Thursday, July 26, 2012

Thomas Friedman is very inconsistent

As many have already noted, Thomas Friedman's latest column in the New York Times is idiotic. Friedman has a long history of making idiotic comments, but for the purpose of this blog I want to highlight a specific example of Inconsistency he commits. He begins by addressing the current situation in Syria and comparing it to Iraq:
And, for me, the lesson of Iraq is quite simple: You can’t go from Saddam to Switzerland without getting stuck in Hobbes — a war of all against all — unless you have a well-armed external midwife, whom everyone on the ground both fears and trusts to manage the transition. In Iraq, that was America.
The conclusion then is that the problems of Syria can only be resolved via some sort of large scale military intervention. A military intervention that, in Friedman's opinion, is the only way to prevent Syria from reverting to a Hobbesian state of nature. This is all fine and good, but a few paragraphs later in the same editorial he writes:
Because of both U.S. incompetence and the nature of Iraq, this U.S. intervention triggered a civil war in which all the parties in Iraq — Sunnis, Shiites and Kurds — tested the new balance of power, inflicting enormous casualties on each other and leading, tragically, to ethnic cleansing that rearranged the country into more homogeneous blocks of Sunnis, Shiites and Kurds.

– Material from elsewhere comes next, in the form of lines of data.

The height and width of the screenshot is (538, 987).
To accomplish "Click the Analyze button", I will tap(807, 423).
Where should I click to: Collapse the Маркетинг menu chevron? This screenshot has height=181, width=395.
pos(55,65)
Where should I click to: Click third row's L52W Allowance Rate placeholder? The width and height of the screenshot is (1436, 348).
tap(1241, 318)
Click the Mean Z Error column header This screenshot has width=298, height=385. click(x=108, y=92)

So, rather than the "well-armed external midwife" of the US preventing civil war, Friedman now argues that the US was one of the causal factors for that civil war. This is a serious inconsistency. Either the US can prevent civil war through military action or it can't.One can't argue that it can do both at the same time. Then, in the very next sentence he writes:
But the U.S. presence in Iraq contained that civil war and ethnic cleansing from spreading to neighboring states.

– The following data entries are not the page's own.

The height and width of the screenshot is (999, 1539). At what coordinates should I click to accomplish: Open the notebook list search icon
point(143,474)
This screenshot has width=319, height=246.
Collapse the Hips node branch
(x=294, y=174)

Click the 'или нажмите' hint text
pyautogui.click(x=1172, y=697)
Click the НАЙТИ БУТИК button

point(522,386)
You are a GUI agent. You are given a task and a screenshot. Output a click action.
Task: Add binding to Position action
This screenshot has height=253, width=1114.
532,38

So, to follow Friedman's argument, the US is necessary to prevent civil war, but the US caused civil war, but it prevented the civil war it caused from spilling into neighboring countries. Given this kind of reasoning, one might legitimately ask why it was necessary for the US to go and start a civil war in the first place. Given these kind of radically contradictory and inconsistent claims, all made in the same editorial sometimes one immediately after the other, I have to seriously question whether or not Friedman actually reads the stuff he writes. And I must further ask why his editors let him get away with this nonsense.